Jawab: Orang yang memiliki keyakinan semacam ini berarti
menyamakan antara Allah yang Maha Pemurah dan Maha Mengetahui dengan seorang
raja yang pelit dan buta dengan keadaan rakyatnya. Maha suci Allah terhadap
sikap mereka yang melecehkan ke-Tinggi-an dan ke-Agung-an Allah.
•
Manusia semacam kita banyak berlumuran dosa, maka tidak pantas meminta langsung
kepada Allah. Namun selayaknya melalui perantara wali Allah baik dari kalangan
Malaikat, jin, dan manusia.
Jawab: Pemahaman semacam inilah yang menyebabkan orang-orang
jahiliyah tidak mau berdo’a langsung kepada Allah, tetapi melalui perantara
ruh-ruh orang shaleh yang mereka wujudkan dalam bentuk prasasti. Bahkan mereka
sama sekali tidak mau beribadah kepada Allah dengan menggunakan sarana dari
hasil yang haram. Di antara bukti hal ini adalah:
Pertama, sikap mereka ketika mau membangun ka’bah yang roboh akibat
banjir. Kita kenal bahwa umumnya orang kafir Quraisy adalah para saudagar kaya.

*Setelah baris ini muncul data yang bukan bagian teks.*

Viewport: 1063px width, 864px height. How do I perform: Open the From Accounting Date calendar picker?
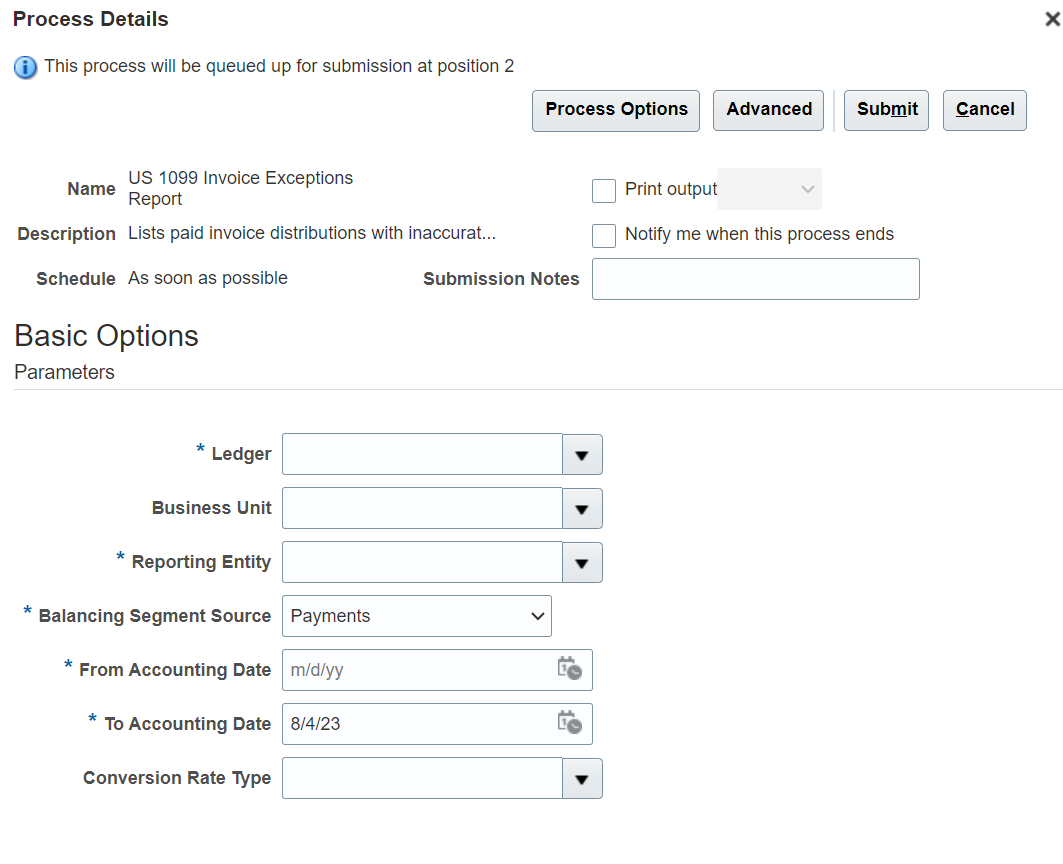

Namun hasil kekayaan mereka bercampur antara yang halal dan yang haram. Ketika
mereka hendak merenovasi ka’bah mereka iuran dengan harta yang diyakini murni
100% halal. Karena harta yang halal itu terbatas maka dana yang terkumpul
kurang. Sehingga mereka tidak bisa merampungkan bangunan ka’bah sebagaimana
sedia kala. Masih ada bagian yang belum dibangun dan kemudian mereka tandai
dengan Hijr (orang mengenalnya dengan hijr Ismail).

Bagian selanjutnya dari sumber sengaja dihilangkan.